So I resorted to trickery. One September morning, as we waited down at the end of our driveway for the bus from the International School to appear down the road, I pulled Tom Sawyer out of my pocket and said that though he was far too old to be read to, I needed practice for an upcoming book tour. As Charles gave me a cut-the-crap look, I added craftily that it would be useful in his often-described future career as dictator of the Western Hemisphere (12 is a power-hungry age), as it was an American classic, a key to the hearts and minds of future subjects. Then I quickly started reading, not at the beginning, not even at the whitewashing episode, but at a point that instantly chimed with our immediate situation. "Monday morning found Tom Sawyer miserable. Monday morning always found him so—because it began another week's slow suffering in school."

My son, his eyes still clogged with sleep, sat hunched on his backpack on the ledge by the driveway, fiddling with a castor bean pod, the dog gnawing the toe of his running shoes, and listened to Tom's encounter with Huck Finn on the way to school. "Say—what is dead cats good for, Huck?" "Good for? Cure warts with."

This is the kind of conversation that, in spite of contemporary distractions posed by Medal of Honor, YouTube, Borat, and André 3000, still sings to the youthful soul. I saw a glint in Charles's eye. "Mark the page," he commanded, as the bus pulled up and he slouched out of the gate. And the next morning he asked me to start all over again, at the beginning.


After that, our morning appointments with Tom Sawyer became a ritual. I read aloud in the dank Northern Italian fog that rises off the Po River at the foot of our hill; on blazing clear days where the snowy line of the Alps gleams in the distance; in the rain, huddled soggily under an umbrella. As weeks passed and the oak and castor leaves turned brown and fell around us, and the school bus chugged past withering vineyards up the winding road, we made our leisurely way through the whitewashing, the pinch bug in church, Tom's staged death and glorious resurrection at his own funeral, the terror of Injun Joe, the ordeal with Becky Thatcher in the cave, the finding of the treasure. I recalled my own first reactions to the tale, which I read, like many other books, lying on a creaky glider on my sunporch in a black bourgeois Philadelphia suburb that spiritually was nearly as far from Samuel Clemens's Missouri as our aerie in the Italian Piedmont hills—farther, perhaps, because my parents regarded the book with the severity with which politically minded black people, in the fraught 1970s, regarded any literary classic by a white author whose prose lightly dealt in the word n*****. I myself, at 10 or 11, was completely unmoved by the occasional n*****, though the word had angered and embarrassed me in other books, skimming over it as I partook of a series of adventures that seemed less like fiction than like some part of me that I was just discovering, page by page. Like my other favorite books at the time, Tom Sawyer had an ecstatic familiarity, as if I had somehow grown the story myself; it seemed exactly calibrated to assuage my chronic boredom, to feed my dreams and obsessions.

Supplied material
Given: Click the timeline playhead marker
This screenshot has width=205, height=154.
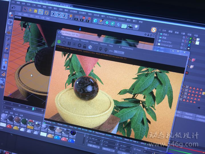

Request
Decide whether each statement agrees with the Tom Sawyer passage, answering yes or no and quoting the words that settle it. 1. On the first morning, the reading started at the beginning of the book. 2. The next morning, Charles asked for the book to be started again from the beginning. 3. The narrator first read the book while lying on a glider on a sunporch.

Written response
1. No: "not at the beginning, not even at the whitewashing episode"
2. Yes: "And the next morning he asked me to start all over again, at the beginning."
3. Yes: "lying on a creaky glider on my sunporch"